3 “Padecem continuadamente, e tombando nas batalhas morais, sangrando de dor mas envolvidos no halo bendito da esperança e da crença, despertam jubilosos para a existência verdadeira, onde o egoísmo é uma palavra desconhecida e a confraternização universal é a mais legítima das realidades. 4 Retemperam as suas forças, trabalhadas pela intensa luta da vida, nos arquipélagos dourados de paz e de repouso no infinito dos espaços e assim se prepararam para outras refregas, para outras iniciativas, na interminável e abençoada atividade espiritual, a fim de que se dilatem as suas potências em todos os domínios da sabedoria e do amor!

5 “Irmãos bem amados, alimentemos o anelo da vida perfeita!

6 “Almas fracas e desditosas, cheias de saudades e desenganos, sacudi a poeira das estradas palmilhadas, abri os vossos corações para a luz como sacrários de ouro sob um plenilúnio divino!

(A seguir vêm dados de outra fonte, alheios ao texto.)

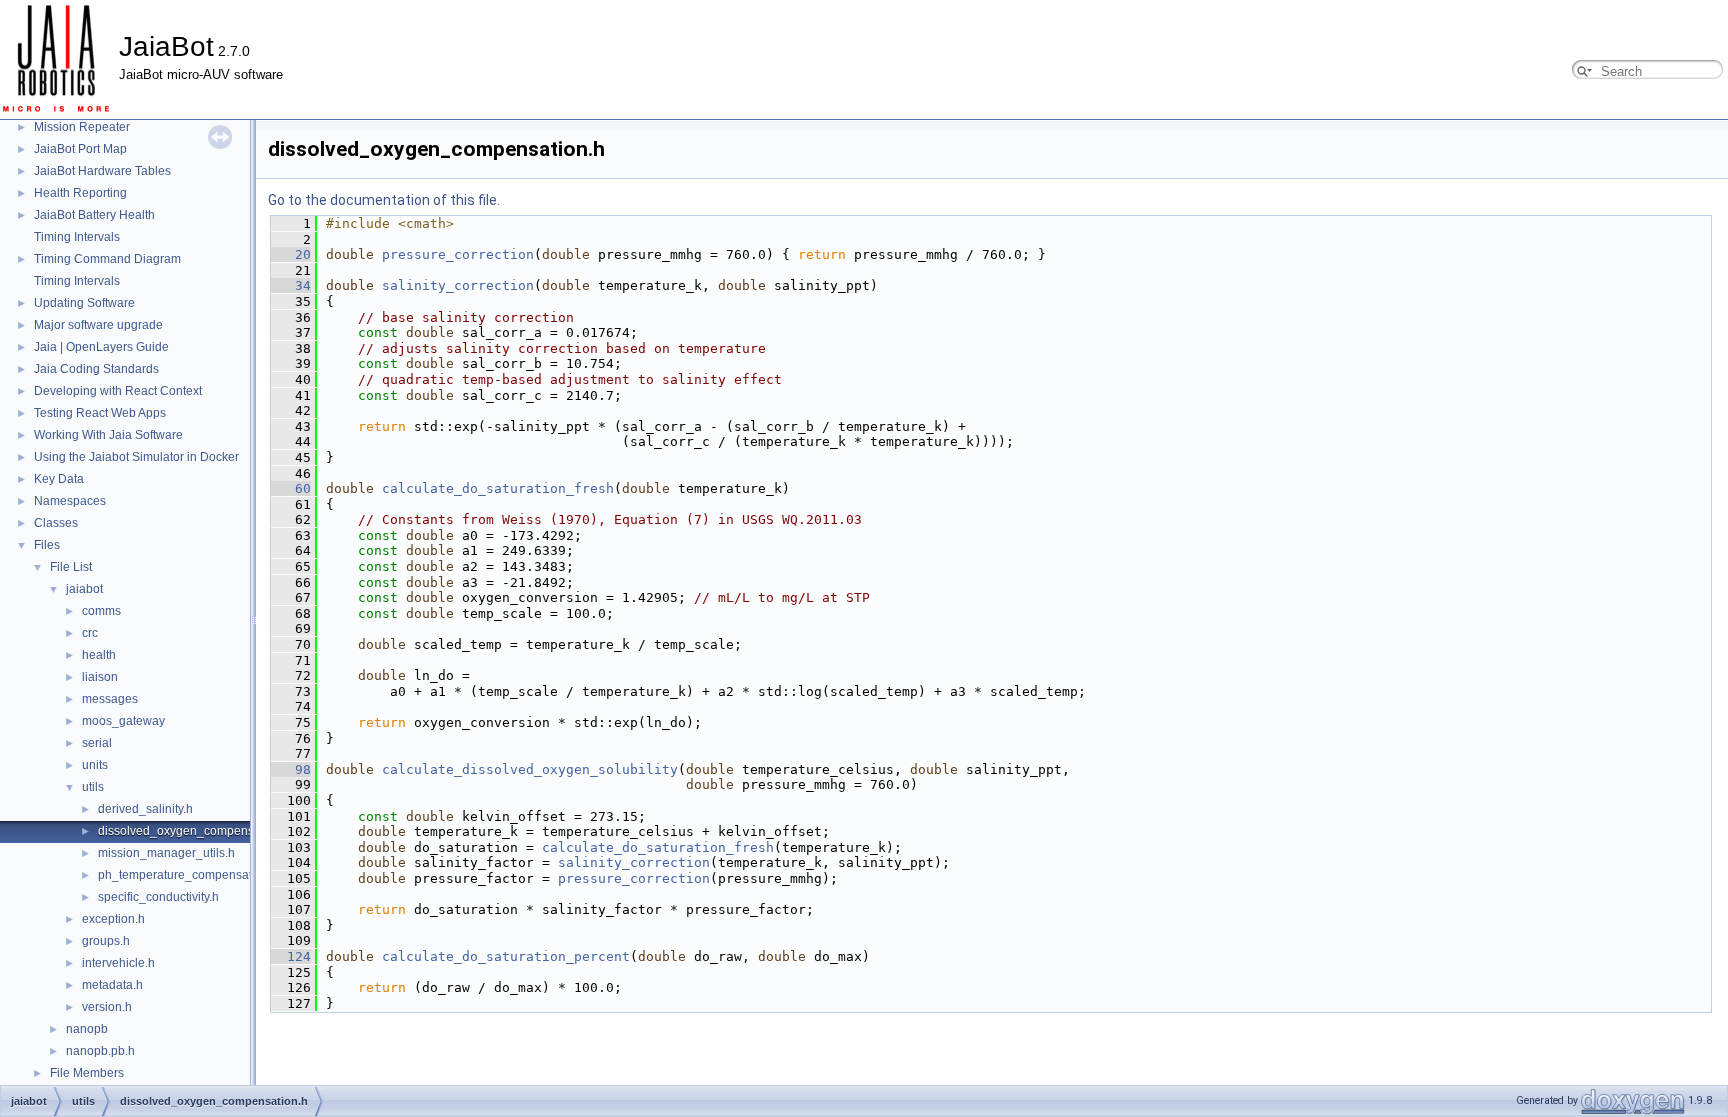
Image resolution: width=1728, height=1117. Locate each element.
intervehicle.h (118, 963)
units (95, 765)
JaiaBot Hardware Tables (102, 171)
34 (291, 285)
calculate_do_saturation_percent (506, 956)
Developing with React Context (118, 391)
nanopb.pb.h (100, 1051)
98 (291, 769)
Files (47, 545)
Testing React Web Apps (100, 413)
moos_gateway (123, 721)
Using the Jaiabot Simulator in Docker (136, 457)
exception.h (113, 919)
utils (93, 787)
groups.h (106, 941)
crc (90, 633)
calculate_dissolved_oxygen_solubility (530, 769)
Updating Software (84, 303)
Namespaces (70, 501)
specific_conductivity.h (158, 897)
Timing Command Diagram (107, 259)
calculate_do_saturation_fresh (498, 488)
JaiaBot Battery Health (94, 215)
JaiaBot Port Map (80, 149)
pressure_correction (458, 254)
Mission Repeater (82, 127)
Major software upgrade (98, 325)
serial (97, 743)
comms (101, 611)
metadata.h (112, 985)
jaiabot (84, 589)
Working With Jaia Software (108, 435)
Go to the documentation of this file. (384, 200)
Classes (56, 523)
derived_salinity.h (145, 809)
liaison (100, 677)
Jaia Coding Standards (96, 369)
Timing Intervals (77, 237)
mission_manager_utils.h (166, 853)
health (99, 655)
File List (71, 567)
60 (291, 488)
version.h (107, 1007)
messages (110, 699)
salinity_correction (458, 285)
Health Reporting (80, 193)
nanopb (87, 1029)
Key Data (59, 479)
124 (291, 956)
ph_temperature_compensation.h (188, 875)
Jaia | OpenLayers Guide (101, 347)
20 (291, 254)
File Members (87, 1073)
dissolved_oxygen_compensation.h (194, 831)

7 “Esquecei temporariamente o teatro de vossos infortúnios, onde muitas vezes fostes traídas e humilhadas, mas onde também obtivestes o alvará de vossa liberdade preciosa. Elevemos ao Pai a nossa oração de reconhecimento e de amor, da qual se evolem todos os nossos mais puros sentimentos, transubstanciados em harmonias celestes!…”


Na falange dos Espíritos benignos


7. Terminada que foi a alocução, pronunciada com a mais sagrada das eloquências e que, de modo geral, imperfeitamente reproduzo, com os meus olhos nublados de pranto, ouvi os soluços de muitos dos circunstantes, que choravam sob o império da mais forte emoção.

2 Então oramos, acompanhando os inspirados impulsos daquele enviado celeste, que procurava incutir-nos a fé, a esperança e a resignação, através das suas palavras compassivas e piedosas.

3 Um luar indescritível, projetando-se na tribuna que lhe guardava ainda a luminosa figura, banhou as nossas frontes, e pude observar que a atmosfera se impregnava de capitoso perfume. 4 Percebi ainda que, sobre as naves encantadas do templo, profusamente caíram flores iguais às rosas terrenas, mas que se desfaziam ao tocar em nossas cabeças como taças fluidas de luminosidade e de aroma.

5 Ah, como chorei naquele dia! Minhalma frágil se comovia sob indômita emotividade; mas, desde aquele instante, incorporei-me à grande falange dos Espíritos benignos que mourejavam em suas tarefas ao lado da Terra, trabalhando pelo bem dos seus semelhantes, beneficiando-se simultaneamente no mais útil dos aprendizados.